Cuentan que alguien de su entorno trató de disuadir a San Juan Pablo II de la idea de construirse una piscina en la residencia veraniega de Castelgandolfo. Los médicos le instaban con vehemencia a practicar regularmente la natación, uno de sus deportes favoritos. Alguno de sus colaboradores, más papista que el Papa, objetó que aquello sería un dispendio económico y un gran escándalo. El Papa polaco sugirió entonces a su colaborador: “Una piscina para mantener la salud del papa es mucho más barata que unos funerales pontificios”. Hubo un silencio, una sonrisa. Y más tarde, una piscina.
También en lo cotidiano las Escrituras muestran a Jesús como alguien con sentido del humor, capaz de disfrutar de la amistad y de las fiestas, y a María particularmente preocupada por el vino en esa inolvidable escena de las bodas de Caná. La Virgen anticipaba así una constante del buen cristiano: que se acabe el vino en mitad de la fiesta es una tragedia de increíbles proporciones, se mire por donde se mire. Y lo habitual del cristiano es la fiesta. De hecho su calendario está lleno de ellas. Y, creencias aparte, siempre me he sentido más a gusto bailando y alzando una copa en honor a San José, San Fermín, o San Isidro, que haciéndolo a mayor gloria de la Constitución Española, por ejemplo, que es algo así como emborracharse para festejar la existencia del impreso Modelo 111 de la Agencia Tributaria.
Durante siglos los cristianos se han dejado pintar como seres amargados y dispensadores de prohibiciones, cuando lo único cierto es que no hay un lugar donde uno pueda disfrutar con tanta holgura de las cosas buenas de la vida como en el cristianismo. La repostería de las Clarisas, por sí sola, debería ser argumento suficiente para abrazar la fe cristiana. No creo que en el banquete celestial de la vida eterna falten estos dulces. A los islamistas que se inmolan en la yihad, además del colmo de todas las bendiciones y placeres, se les promete que en el más allá podrán disfrutar de 72 vírgenes, y no se me ocurre nada más estresante. Se suponía que la muerte era el descanso eterno.
Tampoco parece que la reencarnación animal proporcione precisamente un tránsito tranquilo. Supongo que mi reencarnación razonable sería en cerdo, en compensación por la cantidad de jamón ibérico engullido en esta vida. Y, consideraciones ascéticas al margen, no me resulta igual de atractivo el cerdo en su salsa habitual, que el recién cortadito que ofrecen en las bodas. De igual forma que, por mucho que pudiera gustarme Maria Sharapova, jamás desearía ser ella, y mucho menos ese latazo de estar todo el día jugando al tenis.

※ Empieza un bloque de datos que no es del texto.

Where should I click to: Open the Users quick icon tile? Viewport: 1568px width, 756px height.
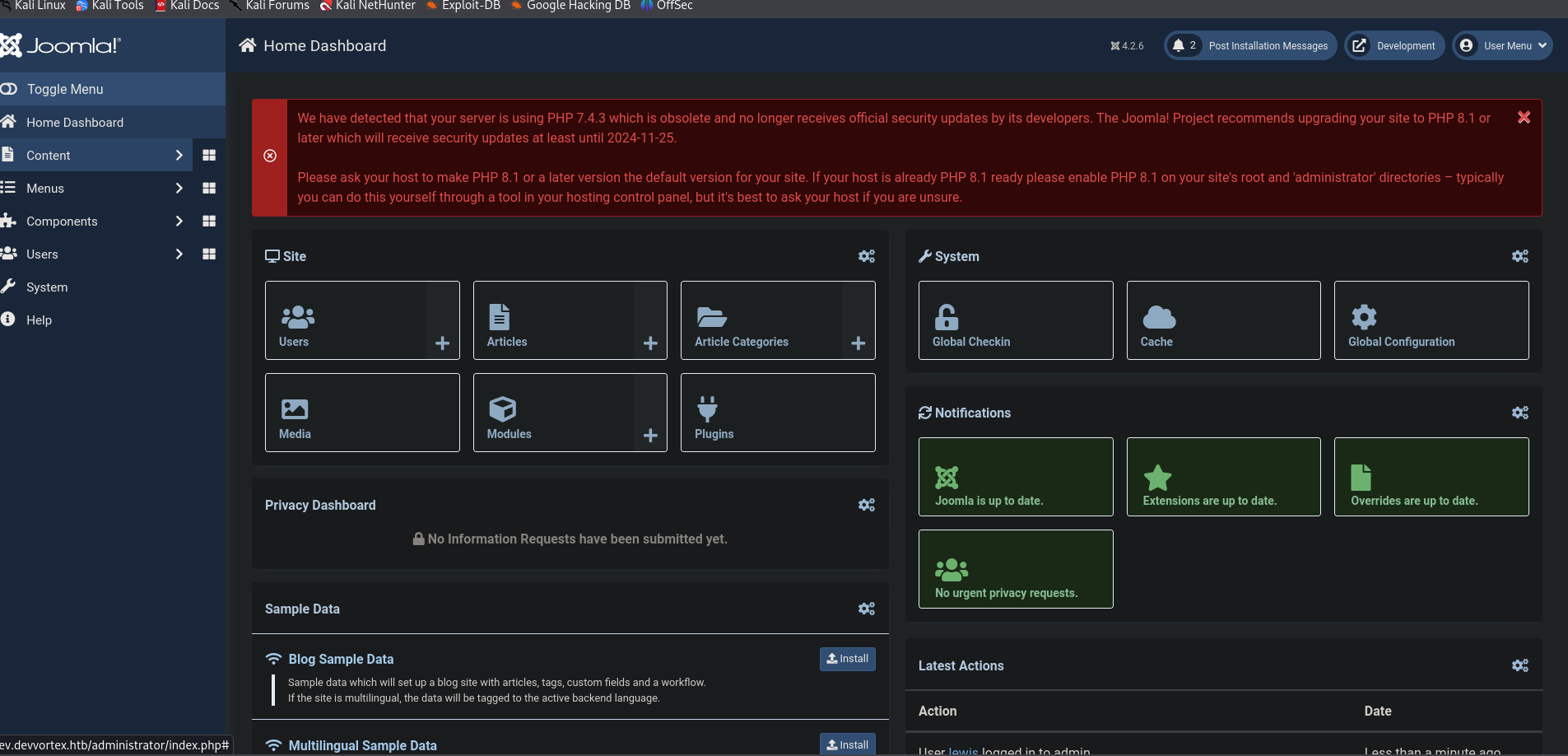[346, 320]
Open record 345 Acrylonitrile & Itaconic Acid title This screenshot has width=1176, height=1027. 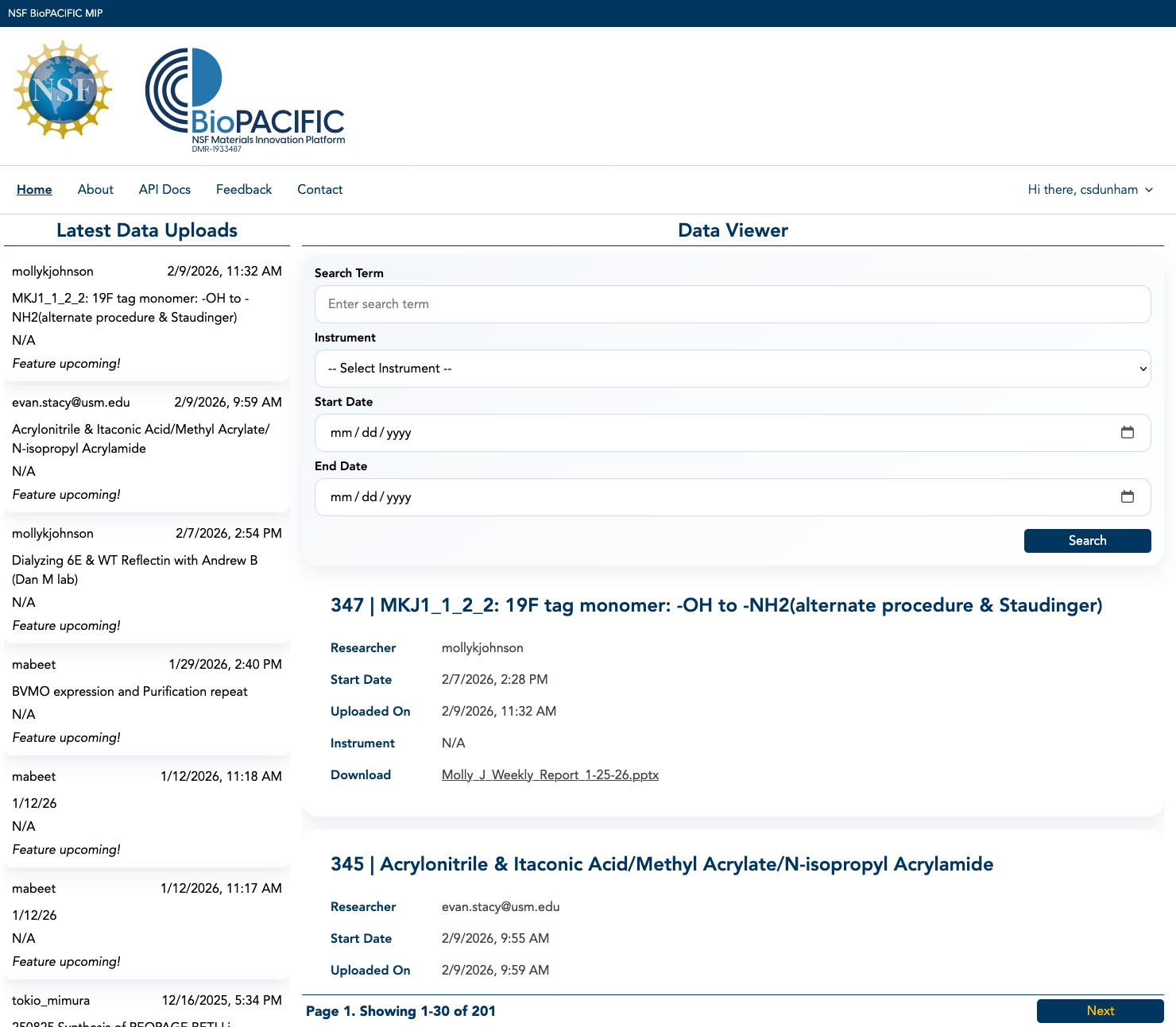661,864
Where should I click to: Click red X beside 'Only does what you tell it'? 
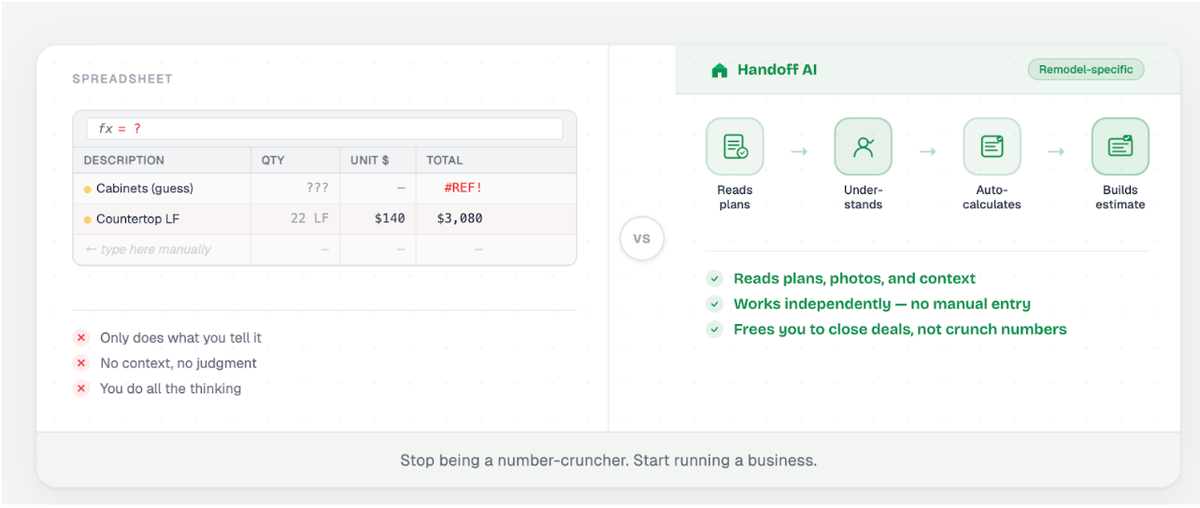[81, 338]
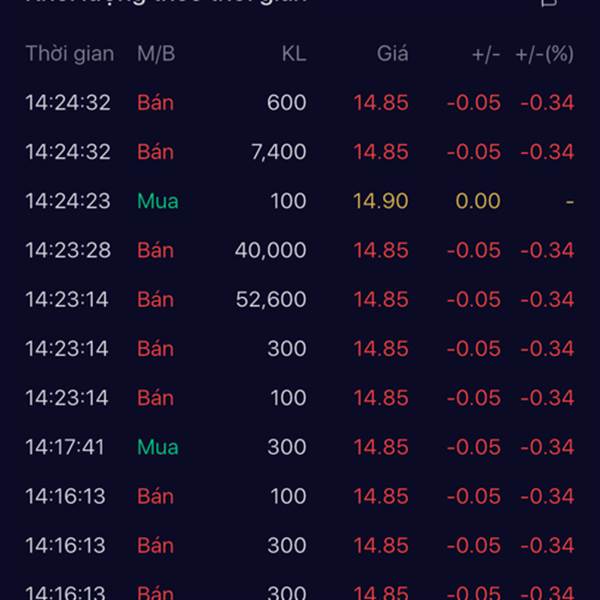Select the 14:23:28 timestamp

(x=67, y=250)
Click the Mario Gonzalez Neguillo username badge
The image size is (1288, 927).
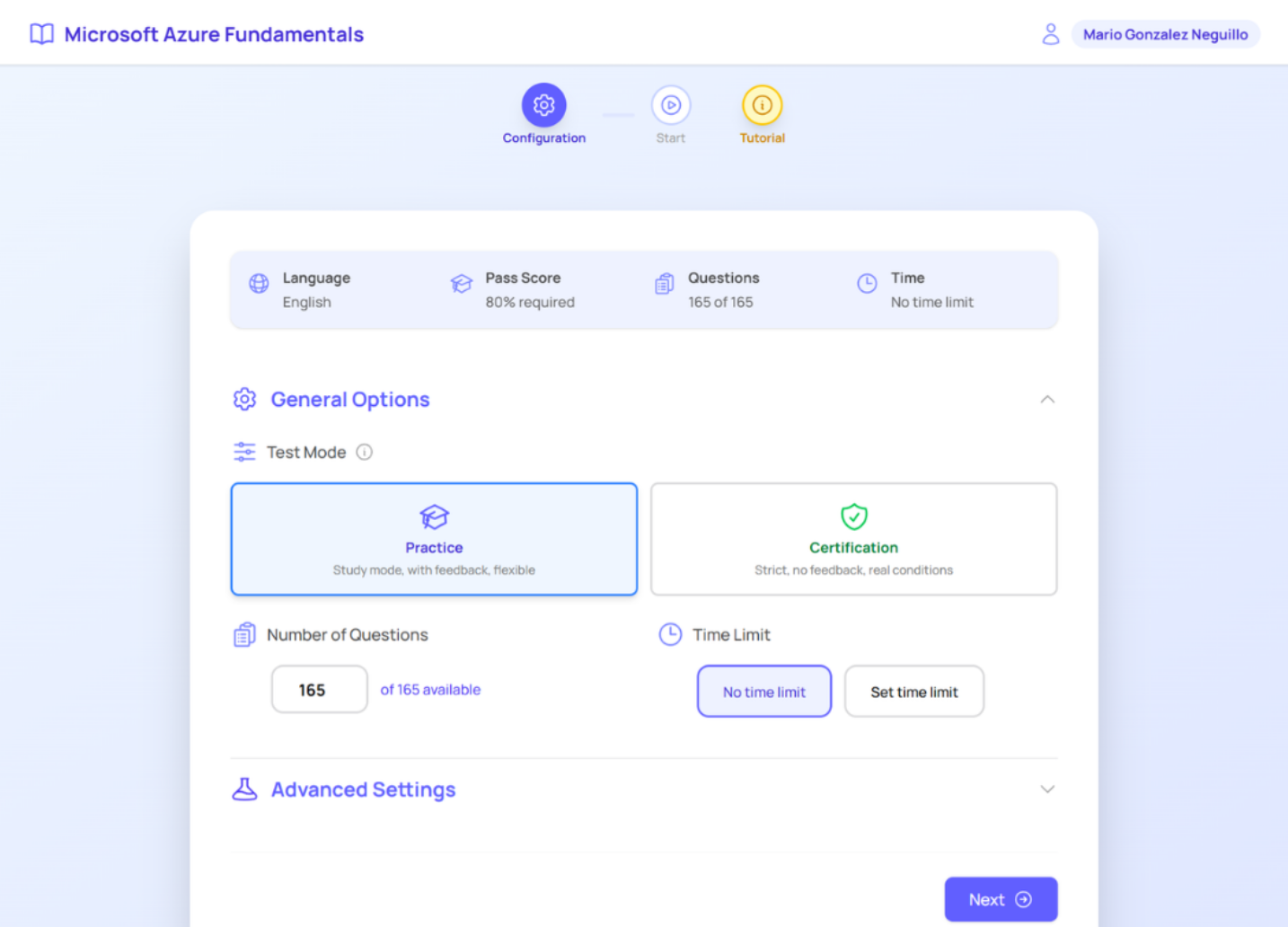tap(1165, 34)
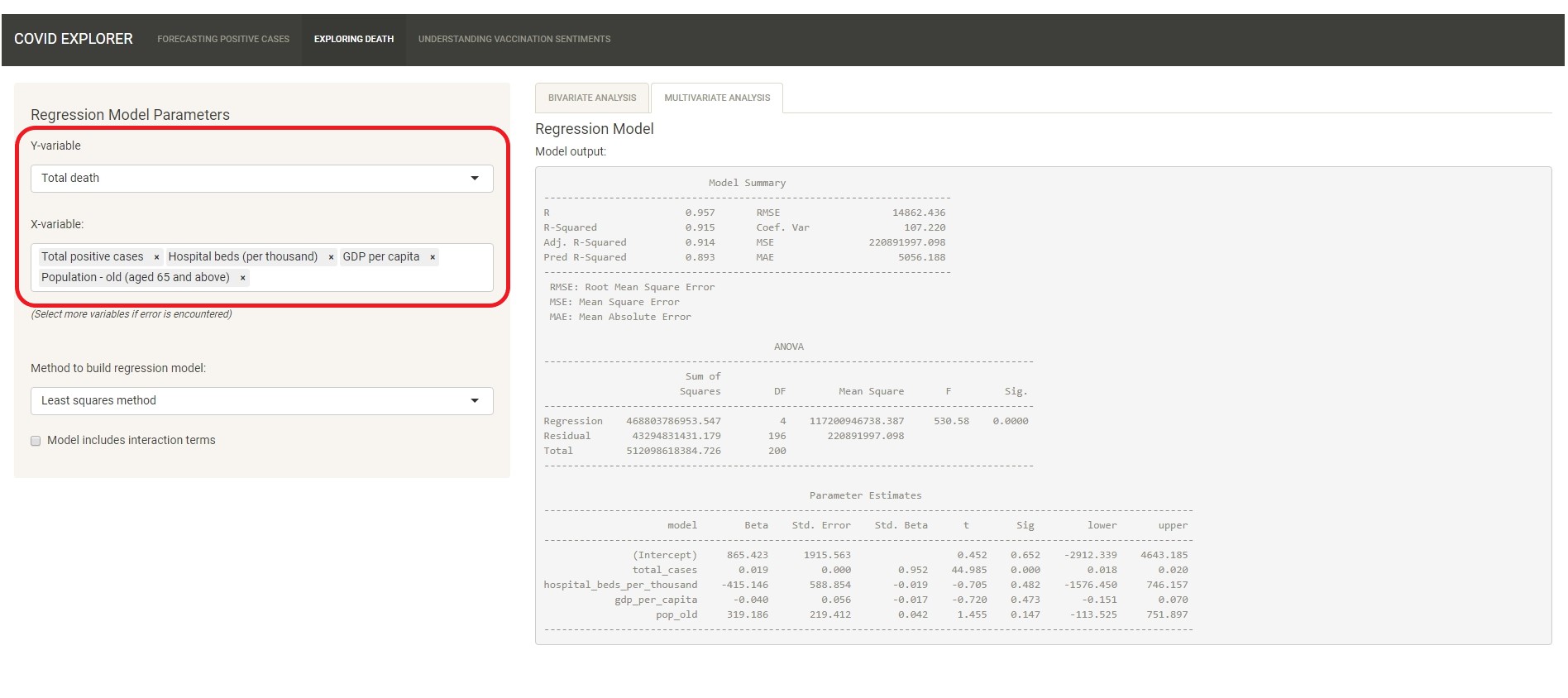Click empty area of X-variable multi-select field

click(x=372, y=279)
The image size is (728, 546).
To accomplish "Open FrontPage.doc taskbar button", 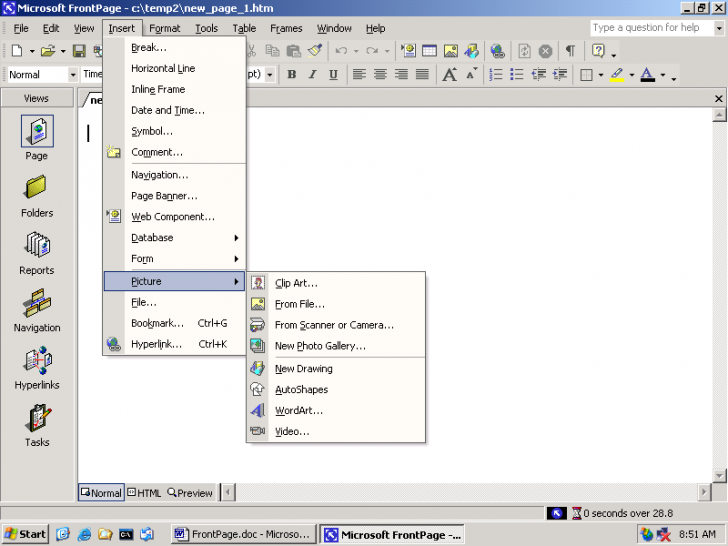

Mientras nadie logre estropearla con la perversa intención de rejuvenecerla, la ceremonia de la Vigilia Pascual, con su maravilloso rito de la bendición del fuego, es de una belleza, de una fuerza incluso cultural y artística, y de una esperanza tan plástica y elocuente, que es difícil no salir de ella con ansia de saltar al cielo. O al menos, con ganas de descorchar la botella más cara de la bodega −un día es un día−, bailar, y celebrar por las calles la resurrección de Cristo, con esa inexplicable y contagiosa alegría que tan bien conocen costaleros, cofrades, y quienes acompañan a esos pasos triunfantes y radiantes por la ciudad.
Sin la Resurrección, el cristianismo sería un timo, y Jesús, poco menos que todas aquellas cosas horribles de las que se le acusó en su salvaje, histérico, y accidentado juicio. No hay venganza, ni prohibiciones, ni gruesas tablas de ley. El cristianismo nace de una fiesta y se fundamenta en el amor, muy a menudo en forma de misericordia con quienes no somos más que un puñado de defectos. Esta fiesta, tan lógicamente arraigada en la historia de España, nos hace exultar a los pecadores. A fin de cuentas, somos parte esencial de la historia de la Redención y eso también es una buena excusa para sonreír y brindar.